Top 5 Phrases That Drive Me Crazy

 

I am joining in with Kate Takes 5 listography for the first time – although this is 2 months too late to actually join in but I am doing it because the topic is great, and I have a whole lot of phrases that are annoying me at the moment. All relating to Phil’s deployment …

Oh it must be like being a single mum.
Er no, actually it’s not. I mean seriously. Single mums have it a lot harder. FFS.

You’re lucky, you have the best of both worlds.
Look the only thing good about my husband being deployed for 7 months is the extra wardrobe space.

At least Little Legs is young so she won’t know what’s happening.
Again. Seriously. Jeez. Read my blog posts will you. Of course she has sussed her Daddy’s not home.

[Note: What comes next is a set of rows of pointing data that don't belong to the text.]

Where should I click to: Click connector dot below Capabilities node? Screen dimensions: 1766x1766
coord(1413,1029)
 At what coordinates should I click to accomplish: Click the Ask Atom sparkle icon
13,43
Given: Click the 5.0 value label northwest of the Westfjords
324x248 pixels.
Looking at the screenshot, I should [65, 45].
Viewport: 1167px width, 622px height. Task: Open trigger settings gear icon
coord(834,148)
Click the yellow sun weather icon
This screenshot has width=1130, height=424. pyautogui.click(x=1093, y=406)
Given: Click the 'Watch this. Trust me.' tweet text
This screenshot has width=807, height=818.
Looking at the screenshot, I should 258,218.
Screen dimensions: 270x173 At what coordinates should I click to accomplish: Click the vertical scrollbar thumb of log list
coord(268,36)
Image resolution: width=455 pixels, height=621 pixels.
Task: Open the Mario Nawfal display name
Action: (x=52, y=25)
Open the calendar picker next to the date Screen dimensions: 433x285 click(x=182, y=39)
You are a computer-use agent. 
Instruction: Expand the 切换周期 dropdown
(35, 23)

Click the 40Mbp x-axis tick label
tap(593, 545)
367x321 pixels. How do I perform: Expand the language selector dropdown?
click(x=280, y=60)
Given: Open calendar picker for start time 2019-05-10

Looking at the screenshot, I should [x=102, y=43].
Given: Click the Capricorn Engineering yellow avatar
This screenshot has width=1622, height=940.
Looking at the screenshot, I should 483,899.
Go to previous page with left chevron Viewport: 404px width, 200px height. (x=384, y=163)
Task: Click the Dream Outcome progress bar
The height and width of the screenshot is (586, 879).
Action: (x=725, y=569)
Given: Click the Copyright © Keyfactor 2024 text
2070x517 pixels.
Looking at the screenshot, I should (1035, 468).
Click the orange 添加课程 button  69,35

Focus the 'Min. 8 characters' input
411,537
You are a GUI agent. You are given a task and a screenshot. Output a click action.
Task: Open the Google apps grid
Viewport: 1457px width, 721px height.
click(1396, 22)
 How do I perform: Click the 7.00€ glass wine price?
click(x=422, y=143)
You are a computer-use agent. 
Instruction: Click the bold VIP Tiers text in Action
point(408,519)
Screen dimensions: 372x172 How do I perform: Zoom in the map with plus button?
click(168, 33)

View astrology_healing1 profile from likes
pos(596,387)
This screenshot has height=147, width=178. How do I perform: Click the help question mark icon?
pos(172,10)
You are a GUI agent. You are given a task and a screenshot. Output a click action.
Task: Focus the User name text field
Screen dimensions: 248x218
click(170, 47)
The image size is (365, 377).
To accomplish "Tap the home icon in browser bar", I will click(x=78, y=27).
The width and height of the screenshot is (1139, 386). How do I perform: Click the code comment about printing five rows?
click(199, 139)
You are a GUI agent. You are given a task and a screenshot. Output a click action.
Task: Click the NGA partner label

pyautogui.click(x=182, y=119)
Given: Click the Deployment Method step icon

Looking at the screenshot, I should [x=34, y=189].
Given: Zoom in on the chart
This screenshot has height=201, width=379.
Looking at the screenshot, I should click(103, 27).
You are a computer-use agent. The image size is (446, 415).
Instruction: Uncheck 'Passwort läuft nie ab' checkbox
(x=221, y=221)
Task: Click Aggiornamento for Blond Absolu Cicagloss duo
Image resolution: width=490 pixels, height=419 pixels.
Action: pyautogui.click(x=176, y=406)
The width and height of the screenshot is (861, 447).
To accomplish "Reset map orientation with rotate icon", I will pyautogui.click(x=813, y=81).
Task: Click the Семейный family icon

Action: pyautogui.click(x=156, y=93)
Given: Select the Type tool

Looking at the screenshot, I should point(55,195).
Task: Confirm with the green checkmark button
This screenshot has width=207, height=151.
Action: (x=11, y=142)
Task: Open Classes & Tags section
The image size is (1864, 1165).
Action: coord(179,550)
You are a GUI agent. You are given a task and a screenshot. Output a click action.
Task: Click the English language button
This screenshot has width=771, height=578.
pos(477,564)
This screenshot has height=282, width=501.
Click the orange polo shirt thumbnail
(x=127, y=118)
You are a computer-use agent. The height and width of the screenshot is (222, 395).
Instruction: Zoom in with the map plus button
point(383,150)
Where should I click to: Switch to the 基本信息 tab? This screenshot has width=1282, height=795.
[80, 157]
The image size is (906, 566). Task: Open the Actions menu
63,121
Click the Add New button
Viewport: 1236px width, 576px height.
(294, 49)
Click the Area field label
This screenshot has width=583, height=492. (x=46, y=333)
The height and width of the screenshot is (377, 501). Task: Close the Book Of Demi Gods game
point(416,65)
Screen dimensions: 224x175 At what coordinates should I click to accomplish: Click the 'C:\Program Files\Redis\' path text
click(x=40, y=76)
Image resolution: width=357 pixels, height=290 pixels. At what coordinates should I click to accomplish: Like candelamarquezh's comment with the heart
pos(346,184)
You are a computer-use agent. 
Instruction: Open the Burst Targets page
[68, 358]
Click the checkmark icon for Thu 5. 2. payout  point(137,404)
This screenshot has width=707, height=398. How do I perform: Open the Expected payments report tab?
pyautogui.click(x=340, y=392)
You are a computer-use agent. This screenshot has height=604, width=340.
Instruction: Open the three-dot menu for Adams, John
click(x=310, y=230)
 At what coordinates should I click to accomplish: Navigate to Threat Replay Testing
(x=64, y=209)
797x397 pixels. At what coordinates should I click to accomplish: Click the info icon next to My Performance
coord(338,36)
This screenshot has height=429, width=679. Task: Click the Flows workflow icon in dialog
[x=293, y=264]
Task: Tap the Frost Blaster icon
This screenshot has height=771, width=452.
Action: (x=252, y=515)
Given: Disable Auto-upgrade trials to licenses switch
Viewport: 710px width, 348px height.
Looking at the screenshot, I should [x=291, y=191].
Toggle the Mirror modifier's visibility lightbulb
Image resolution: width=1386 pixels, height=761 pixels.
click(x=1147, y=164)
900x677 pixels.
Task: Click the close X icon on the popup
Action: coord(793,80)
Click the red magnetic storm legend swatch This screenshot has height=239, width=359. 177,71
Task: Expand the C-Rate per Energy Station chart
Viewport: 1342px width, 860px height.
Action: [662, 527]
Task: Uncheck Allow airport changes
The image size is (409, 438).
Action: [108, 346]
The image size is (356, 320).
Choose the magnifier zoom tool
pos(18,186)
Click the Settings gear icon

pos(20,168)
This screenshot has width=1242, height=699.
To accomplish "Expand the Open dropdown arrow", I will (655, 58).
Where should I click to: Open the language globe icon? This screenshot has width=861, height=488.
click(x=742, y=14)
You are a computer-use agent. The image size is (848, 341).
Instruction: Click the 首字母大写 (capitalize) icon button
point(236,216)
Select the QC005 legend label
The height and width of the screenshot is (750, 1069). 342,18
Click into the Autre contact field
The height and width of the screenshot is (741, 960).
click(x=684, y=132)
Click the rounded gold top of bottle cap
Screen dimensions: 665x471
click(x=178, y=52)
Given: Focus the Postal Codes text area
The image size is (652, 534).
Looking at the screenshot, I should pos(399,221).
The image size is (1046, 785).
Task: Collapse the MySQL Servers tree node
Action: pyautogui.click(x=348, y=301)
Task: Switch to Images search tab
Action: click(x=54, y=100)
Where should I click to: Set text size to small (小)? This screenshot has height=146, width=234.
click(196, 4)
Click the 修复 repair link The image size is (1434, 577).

At least Sailor’s don’t die.
Halle-fucking-lujah my husband isn’t dead. In all fairness, it’s not often sailors die but what a benchmark.

Communications are so much better these days – you can skype and everything.
No we can’t. Nor facebook. Nor tweet. You get 30 mins as standard satellite phone access, which you can top up at your own cost. You can’t use any personal communication which will show where the ship is. They have no phone reception when they’re in the middle of the ocean. It normally goes when they’re 7 miles or so out. I can email. My emails can be held in quarantine for 48 hours especially if I attach a photo. We can skype when Phil is on shore. If he can find a internet cafe  or wifi connection for his iPad – which isn’t easy where he’s going.